*** Opening of Extracted text ***

UVM Staff United Statement on the Federal Occupation of Minneapolis and Popular Resistance

UVM Staff United Statement on the Federal Occupation of Minneapolis and the Response of the People

Since the beginning of the year, we have witnessed the federal government deploy Immigration and Customs Enforcement agents to Minneapolis. ICE has disrupted civic life across the city, separating families, injuring community members, destroying and even ending lives. On Saturday, immigration agents shot and killed union nurse Alex Pretti, which along with the murder of Renee Good on January 7, brings their 2026 death count to at least nine. Their actions make it clear that ICE is a danger to the safety of our communities. We join National Nurses United, the Chicago Teachers Union, and others in calling on Congress to abolish ICE.

Yet the last month has not been without hope. On Friday, Minneapolitans carried off the largest general strike in the US in 80 years. Tens of thousands of people took the streets, and seven hundred businesses closed. Fellow AFT members in the Minneapolis Federation of Educators and the St Paul Federation of Educators have organized to protect their students by activating school patrols and helping families shelter in place (both unions are dually affiliated with AFT and NEA). And on street corners around the Twin Cities, neighbors are stationed with whistles, ready to sound the alert at the sight of an ICE vehicle. 

Our union knows firsthand what people can achieve when we band together. In the last five years, we won two contracts that created workplace protections, established parental leave, and dramatically increased our pay through our solidarity, persistence, and action. We stood up for  each other to enforce our contract and resist unilateral actions from our employer that endangered our most vulnerable.  

Now it is time for our union and the entire labor movement to bring our collective power to the fight for our rights. This fight is both national and hyper-local. It will be waged on the floor of Congress and in the doorways of our schools, in our emergency rooms and our classrooms, in mass protests and on every street corner in America. Minneapolis is showing the way. Will we join them?

It is the responsibility of each of us to prepare to meet this moment in our workplaces and our neighborhoods. Specifically, we call for the following:

  • Union leaders: Now is the moment for our leadership. We call on fellow union leaders to activate their members to protect our local communities. Our union is working with unions at the hospital and with Migrant Justice to develop a rapid response network for the UVM and UVM Medical Center campuses, and we urge other unions to do the same for their places of work. We also must organize within our locals to become strike ready, in the event of a local or national general strike.

*** Close of Extracted text ***
*** Opening of Data supplied ***

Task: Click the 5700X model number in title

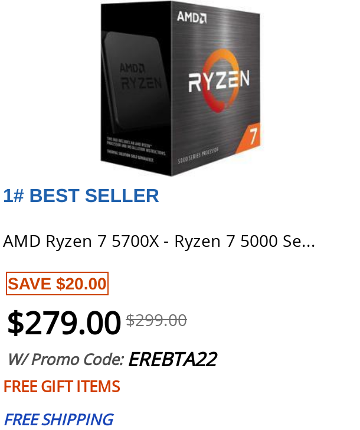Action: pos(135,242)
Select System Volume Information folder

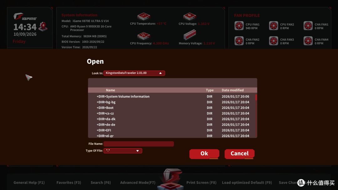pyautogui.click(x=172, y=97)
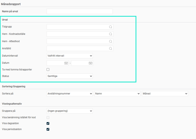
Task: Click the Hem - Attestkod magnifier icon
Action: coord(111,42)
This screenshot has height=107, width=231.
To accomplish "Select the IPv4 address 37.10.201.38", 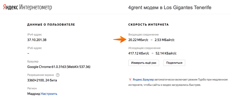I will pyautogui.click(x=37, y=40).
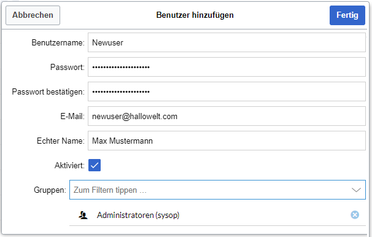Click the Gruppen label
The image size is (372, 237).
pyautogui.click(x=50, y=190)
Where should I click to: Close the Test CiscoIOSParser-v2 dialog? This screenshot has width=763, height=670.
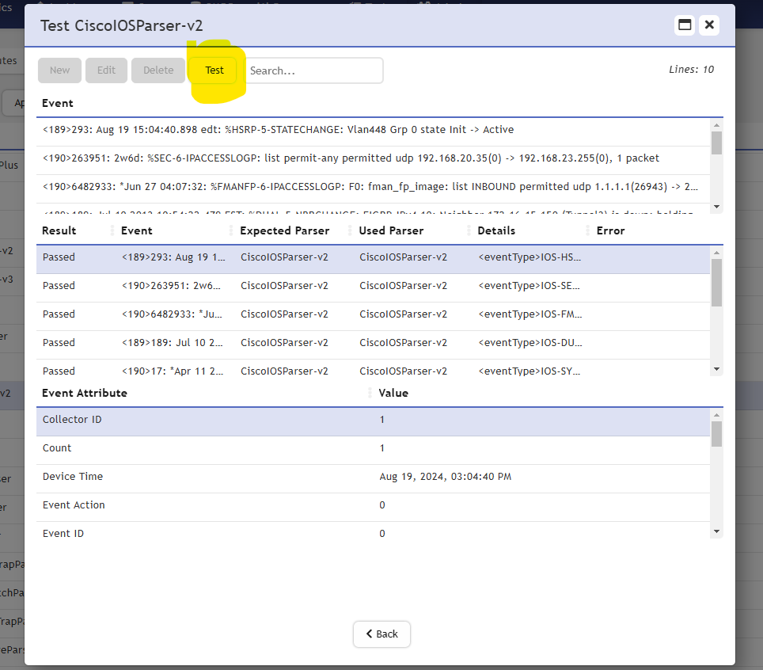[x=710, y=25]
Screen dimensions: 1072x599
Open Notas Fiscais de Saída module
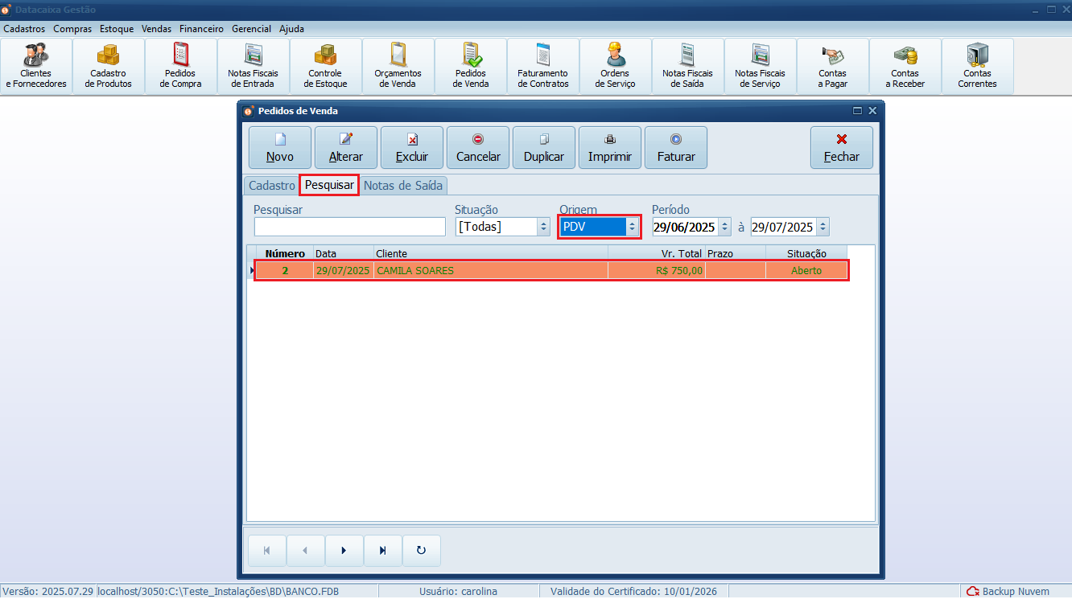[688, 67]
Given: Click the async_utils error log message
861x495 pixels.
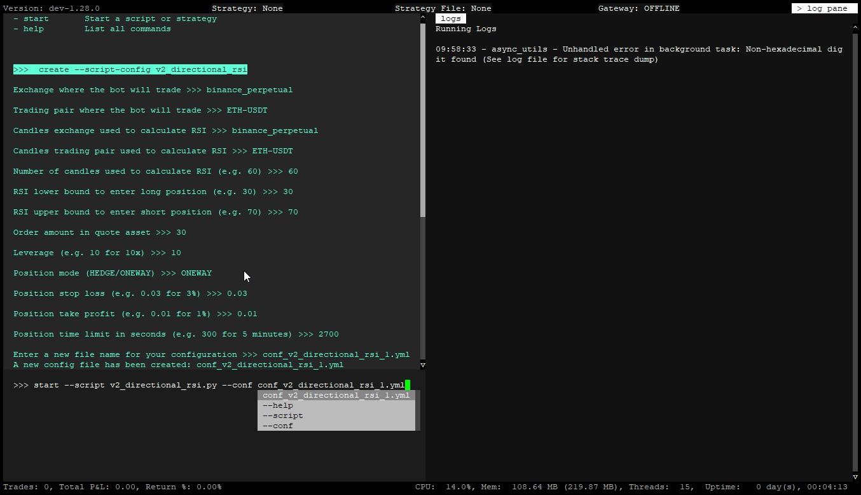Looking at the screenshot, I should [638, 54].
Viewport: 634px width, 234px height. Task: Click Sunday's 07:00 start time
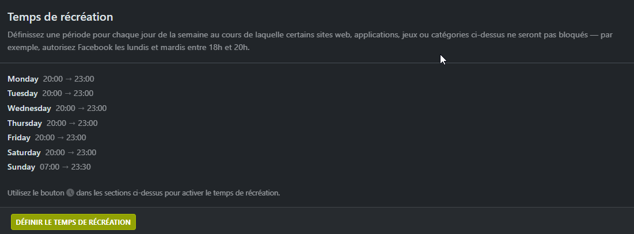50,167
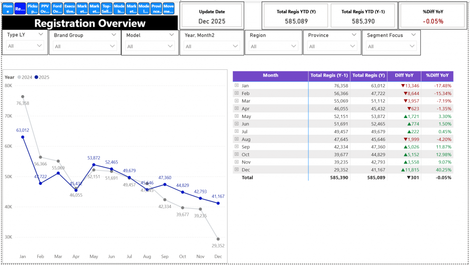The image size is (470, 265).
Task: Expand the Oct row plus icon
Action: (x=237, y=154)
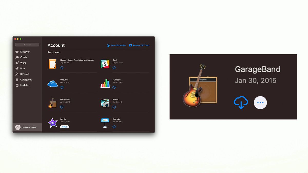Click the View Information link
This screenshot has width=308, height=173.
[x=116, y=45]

*** Close of Data supplied ***
*** Opening of Data supplied ***

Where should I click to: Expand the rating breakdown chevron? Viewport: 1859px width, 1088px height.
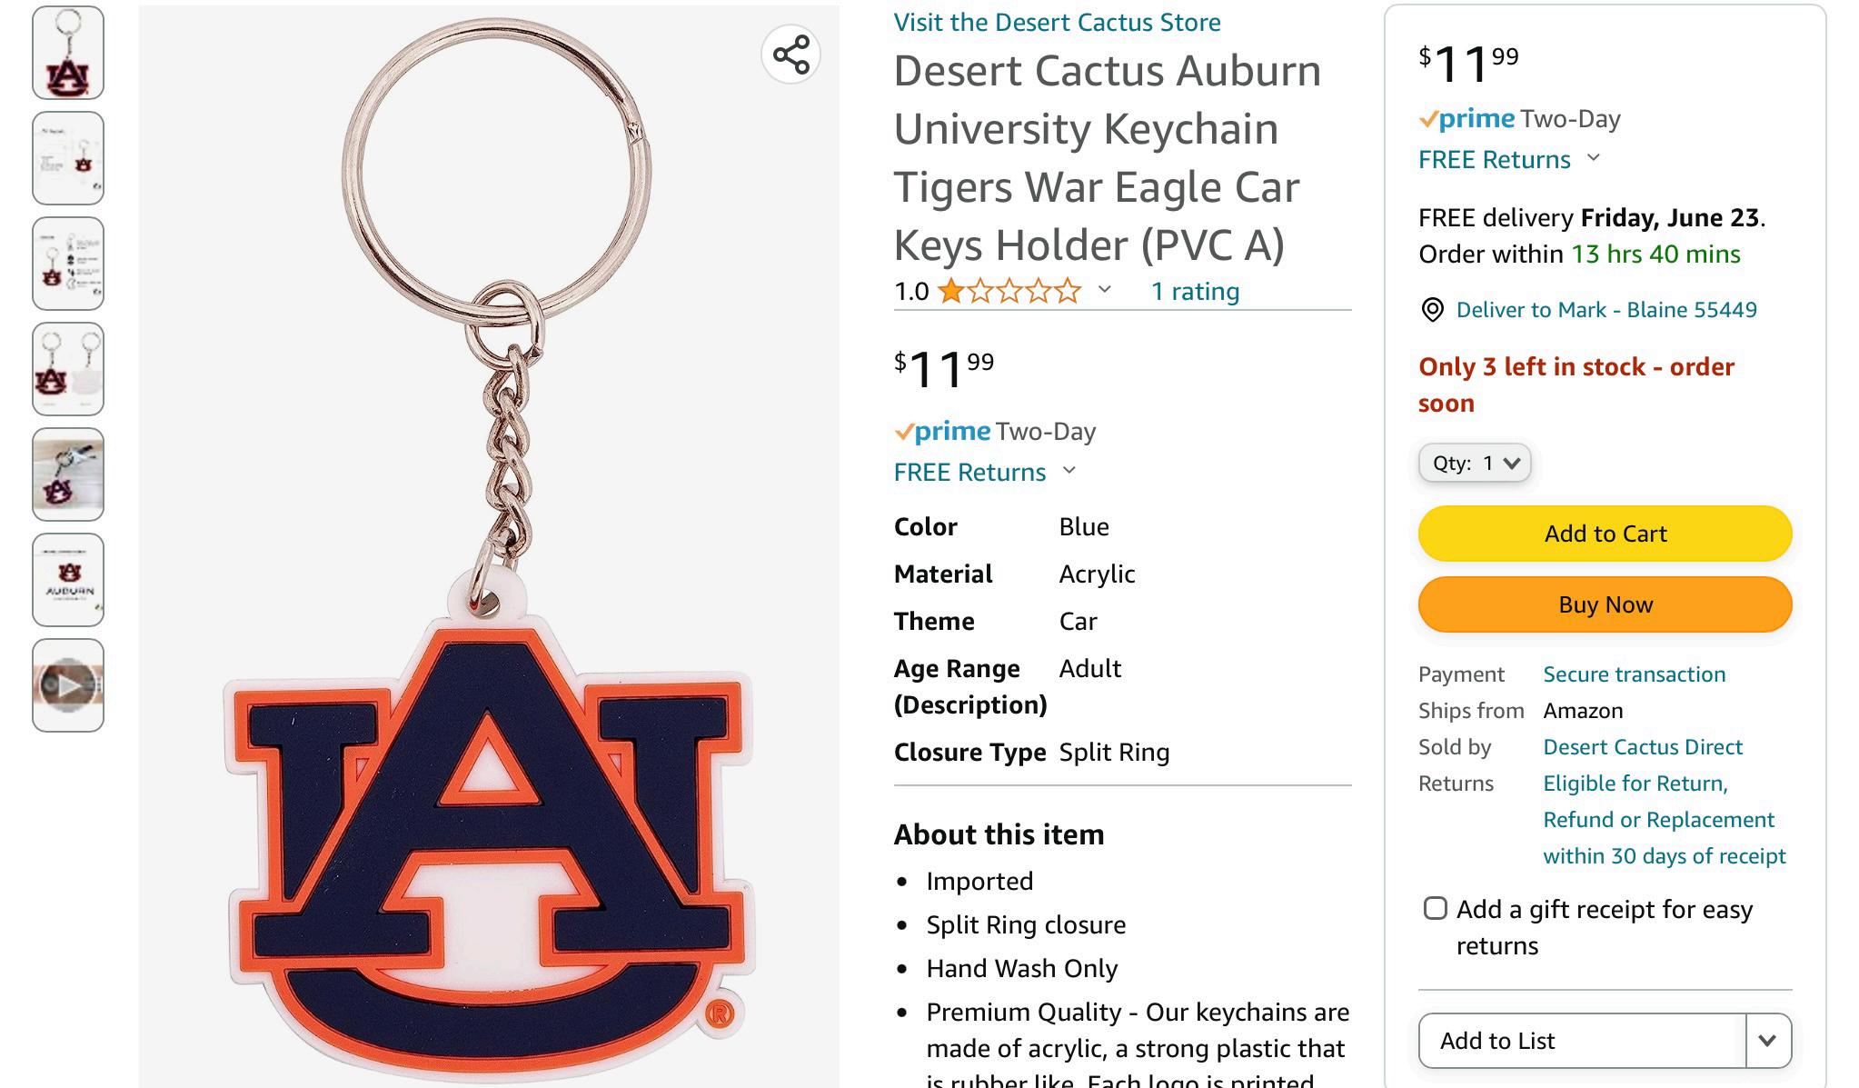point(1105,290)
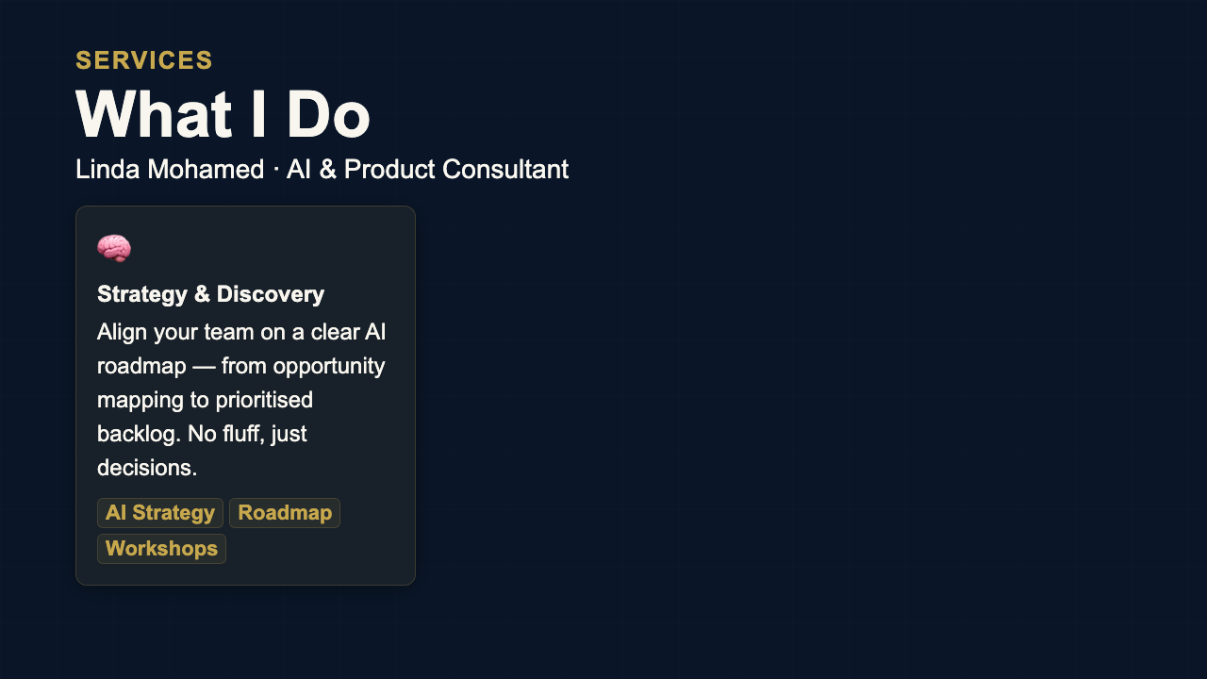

*** Close of Data supplied ***

■ Aim of the exercise
Write out the passage of the UVM Staff United statement starting at "Our union knows" and ending at "we join them?", word for word. The items are separate from the statement and do not relate to it.

■ Exercise answer
Our union knows firsthand what people can achieve when we band together. In the last five years, we won two contracts that created workplace protections, established parental leave, and dramatically increased our pay through our solidarity, persistence, and action. We stood up for  each other to enforce our contract and resist unilateral actions from our employer that endangered our most vulnerable.  

Now it is time for our union and the entire labor movement to bring our collective power to the fight for our rights. This fight is both national and hyper-local. It will be waged on the floor of Congress and in the doorways of our schools, in our emergency rooms and our classrooms, in mass protests and on every street corner in America. Minneapolis is showing the way. Will we join them?